▶ [Task description]
Reproduce the lines verbatim, covering the stretch from the first line through the line that contains "Action: [400, 246]", with both ends included.

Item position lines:
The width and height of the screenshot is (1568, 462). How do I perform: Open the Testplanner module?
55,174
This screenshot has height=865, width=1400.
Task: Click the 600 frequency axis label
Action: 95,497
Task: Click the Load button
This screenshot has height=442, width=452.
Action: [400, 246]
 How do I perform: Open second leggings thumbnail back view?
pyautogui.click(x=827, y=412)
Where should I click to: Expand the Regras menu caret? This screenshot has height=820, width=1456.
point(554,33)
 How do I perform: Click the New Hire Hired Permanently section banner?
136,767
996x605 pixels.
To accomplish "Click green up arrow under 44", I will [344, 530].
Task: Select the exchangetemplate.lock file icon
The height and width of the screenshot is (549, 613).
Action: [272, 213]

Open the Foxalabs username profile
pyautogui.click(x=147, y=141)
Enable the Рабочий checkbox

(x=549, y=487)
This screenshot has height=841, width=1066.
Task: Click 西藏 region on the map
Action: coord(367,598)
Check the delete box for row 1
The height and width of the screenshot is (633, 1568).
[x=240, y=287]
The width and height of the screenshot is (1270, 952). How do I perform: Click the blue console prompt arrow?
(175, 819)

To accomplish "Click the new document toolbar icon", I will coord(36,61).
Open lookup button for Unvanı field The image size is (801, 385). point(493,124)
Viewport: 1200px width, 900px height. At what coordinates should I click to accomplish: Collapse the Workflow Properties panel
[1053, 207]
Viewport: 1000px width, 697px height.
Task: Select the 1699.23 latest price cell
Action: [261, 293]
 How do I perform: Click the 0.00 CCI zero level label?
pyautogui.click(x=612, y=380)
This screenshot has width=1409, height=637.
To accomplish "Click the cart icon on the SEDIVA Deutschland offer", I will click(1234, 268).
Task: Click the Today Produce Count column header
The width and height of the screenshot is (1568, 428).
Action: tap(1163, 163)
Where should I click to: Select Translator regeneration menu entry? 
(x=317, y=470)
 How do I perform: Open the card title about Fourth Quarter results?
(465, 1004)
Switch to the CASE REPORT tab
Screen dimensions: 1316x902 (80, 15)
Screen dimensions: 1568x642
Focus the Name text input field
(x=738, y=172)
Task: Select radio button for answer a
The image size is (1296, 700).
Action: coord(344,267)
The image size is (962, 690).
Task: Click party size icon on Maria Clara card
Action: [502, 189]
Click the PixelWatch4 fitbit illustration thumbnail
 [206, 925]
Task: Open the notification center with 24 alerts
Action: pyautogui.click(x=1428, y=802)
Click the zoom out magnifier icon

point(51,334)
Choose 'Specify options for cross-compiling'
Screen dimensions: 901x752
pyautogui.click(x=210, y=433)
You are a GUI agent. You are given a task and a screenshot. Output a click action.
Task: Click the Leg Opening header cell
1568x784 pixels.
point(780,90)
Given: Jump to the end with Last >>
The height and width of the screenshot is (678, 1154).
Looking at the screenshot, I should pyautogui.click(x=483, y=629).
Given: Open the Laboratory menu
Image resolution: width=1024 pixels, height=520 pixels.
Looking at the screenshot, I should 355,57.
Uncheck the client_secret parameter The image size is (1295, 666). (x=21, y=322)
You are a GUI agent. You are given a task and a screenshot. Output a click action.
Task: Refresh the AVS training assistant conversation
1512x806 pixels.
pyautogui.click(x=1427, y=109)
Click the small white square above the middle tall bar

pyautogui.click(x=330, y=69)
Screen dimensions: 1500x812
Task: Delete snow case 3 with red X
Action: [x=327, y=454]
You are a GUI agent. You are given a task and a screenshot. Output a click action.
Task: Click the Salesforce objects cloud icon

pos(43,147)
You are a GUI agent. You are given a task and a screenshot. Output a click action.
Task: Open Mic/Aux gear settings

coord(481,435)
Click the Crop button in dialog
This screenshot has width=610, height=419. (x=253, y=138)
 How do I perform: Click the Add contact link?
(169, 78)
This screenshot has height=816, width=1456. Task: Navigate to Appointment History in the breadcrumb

▶ [The reply]
The width and height of the screenshot is (1568, 462). How do I perform: Open the Testplanner module?
55,174
This screenshot has height=865, width=1400.
Task: Click the 600 frequency axis label
Action: 95,497
Task: Click the Load button
This screenshot has height=442, width=452.
Action: [400, 246]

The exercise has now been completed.